Senate Democrats received enough votes Monday to approve a filibuster of Supreme Court Nominee Judge Neil Gorsuch when he goes to the Senate for confirmation. The Republicans of the Senate are willing to do pretty much anything to confirm Gorsuch, including “going nuclear"—i.e. changing the rules of the Senate to break the filibuster with only 51 votes, instead of the usual 60. With both parties refusing to back down or consider compromise, The New York Times reports that U.S. politics might be about to change forever.

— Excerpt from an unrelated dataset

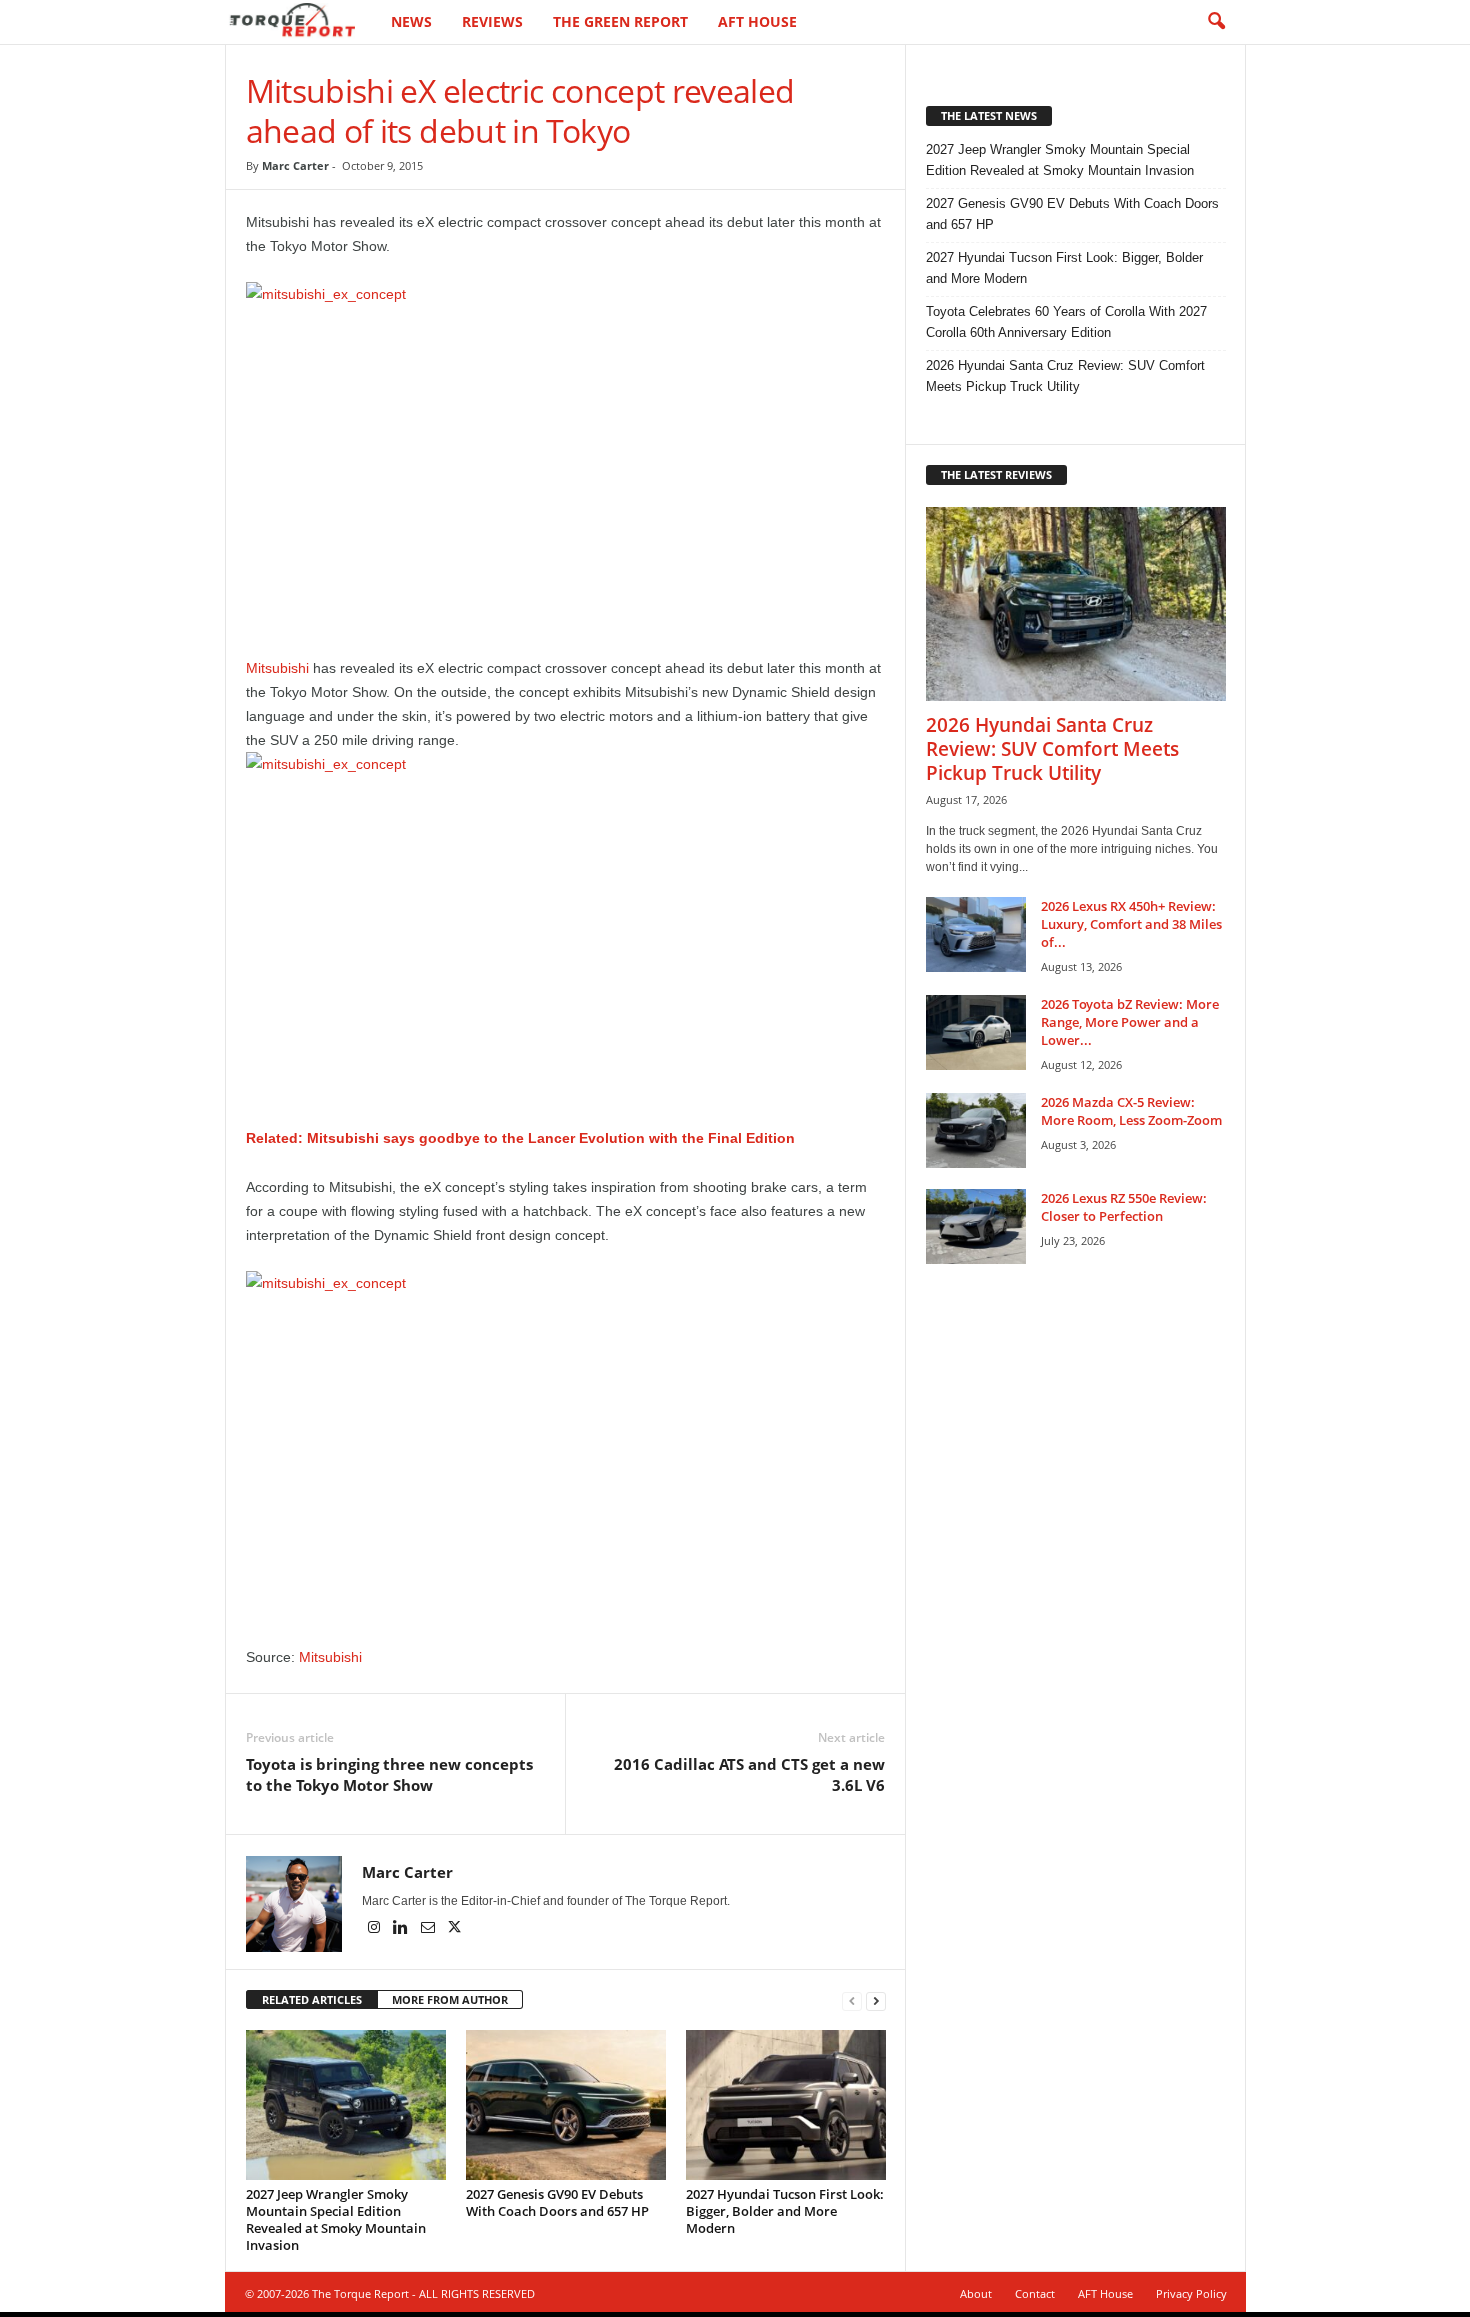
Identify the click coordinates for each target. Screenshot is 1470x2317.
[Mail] (429, 1929)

Filibusters aren't usually used to block Supreme Court nominees. The Times reports that that process is usually different, and “insulated at least somewhat from the body’s most partisan passions.” It’s starting to feel like nothing is safe from our polarizing political climate. If Democrats do filibuster, and Republicans invoke the nuclear option and change the rules, nobody will be able to filibuster future SCOTUS picks. Which party will benefit from that the most is still up for debate. While some Democrats think using the filibuster now is the wrong move when more Supreme Court justices could die or retire in the next few years, others believe that they need to tap into the energy of their base—and the Democratic base wants their Senators to block Trump whenever possible.
If the Republicans do indeed go nuclear, or if Democrats suddenly change their minds about the filibuster, Gorsuch could be confirmed by Friday.